[Source material]
——

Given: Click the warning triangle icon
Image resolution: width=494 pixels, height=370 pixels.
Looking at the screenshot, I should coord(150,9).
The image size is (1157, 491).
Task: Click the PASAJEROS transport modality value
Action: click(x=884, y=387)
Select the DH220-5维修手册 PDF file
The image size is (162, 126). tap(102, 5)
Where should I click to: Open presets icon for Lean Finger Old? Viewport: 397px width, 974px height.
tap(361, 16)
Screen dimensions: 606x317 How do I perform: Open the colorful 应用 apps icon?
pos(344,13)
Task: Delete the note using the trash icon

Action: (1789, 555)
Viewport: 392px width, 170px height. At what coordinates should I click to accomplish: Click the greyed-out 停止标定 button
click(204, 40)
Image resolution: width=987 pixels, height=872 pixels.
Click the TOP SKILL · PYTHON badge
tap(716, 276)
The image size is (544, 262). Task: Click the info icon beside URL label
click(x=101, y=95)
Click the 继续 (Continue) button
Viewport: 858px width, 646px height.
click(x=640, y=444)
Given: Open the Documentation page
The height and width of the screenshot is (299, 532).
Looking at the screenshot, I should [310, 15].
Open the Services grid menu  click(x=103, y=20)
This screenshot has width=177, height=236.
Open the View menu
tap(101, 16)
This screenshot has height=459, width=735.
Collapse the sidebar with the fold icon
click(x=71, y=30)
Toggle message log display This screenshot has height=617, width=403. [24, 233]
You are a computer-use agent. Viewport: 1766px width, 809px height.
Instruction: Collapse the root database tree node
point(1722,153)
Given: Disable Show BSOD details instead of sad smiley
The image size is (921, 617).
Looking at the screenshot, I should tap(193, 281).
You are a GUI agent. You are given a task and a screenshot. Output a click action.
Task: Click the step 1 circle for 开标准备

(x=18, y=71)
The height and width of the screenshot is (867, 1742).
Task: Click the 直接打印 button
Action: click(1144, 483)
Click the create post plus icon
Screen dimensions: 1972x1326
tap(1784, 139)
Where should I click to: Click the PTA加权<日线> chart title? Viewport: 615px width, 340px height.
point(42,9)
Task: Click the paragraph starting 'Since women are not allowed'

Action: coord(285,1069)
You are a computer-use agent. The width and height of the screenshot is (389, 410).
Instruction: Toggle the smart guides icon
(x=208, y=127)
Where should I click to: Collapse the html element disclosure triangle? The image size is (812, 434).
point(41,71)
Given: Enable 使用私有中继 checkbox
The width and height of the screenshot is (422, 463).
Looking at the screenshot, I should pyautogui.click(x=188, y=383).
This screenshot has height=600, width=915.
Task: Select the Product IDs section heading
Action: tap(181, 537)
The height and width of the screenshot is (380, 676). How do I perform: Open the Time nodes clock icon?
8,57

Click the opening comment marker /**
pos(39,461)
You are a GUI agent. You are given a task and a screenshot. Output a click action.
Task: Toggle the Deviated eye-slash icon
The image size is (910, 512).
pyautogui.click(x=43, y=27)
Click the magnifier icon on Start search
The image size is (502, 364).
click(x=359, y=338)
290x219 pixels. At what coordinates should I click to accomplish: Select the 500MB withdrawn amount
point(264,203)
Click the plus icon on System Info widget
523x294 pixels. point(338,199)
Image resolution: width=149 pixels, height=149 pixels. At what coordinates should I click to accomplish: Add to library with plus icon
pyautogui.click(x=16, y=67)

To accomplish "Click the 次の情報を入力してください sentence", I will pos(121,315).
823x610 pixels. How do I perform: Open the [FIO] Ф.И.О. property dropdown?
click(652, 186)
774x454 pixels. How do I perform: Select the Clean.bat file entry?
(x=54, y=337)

——

How many lines of the records contain the string "computer", with case counting? Reply with the number alone.

[The reply] 2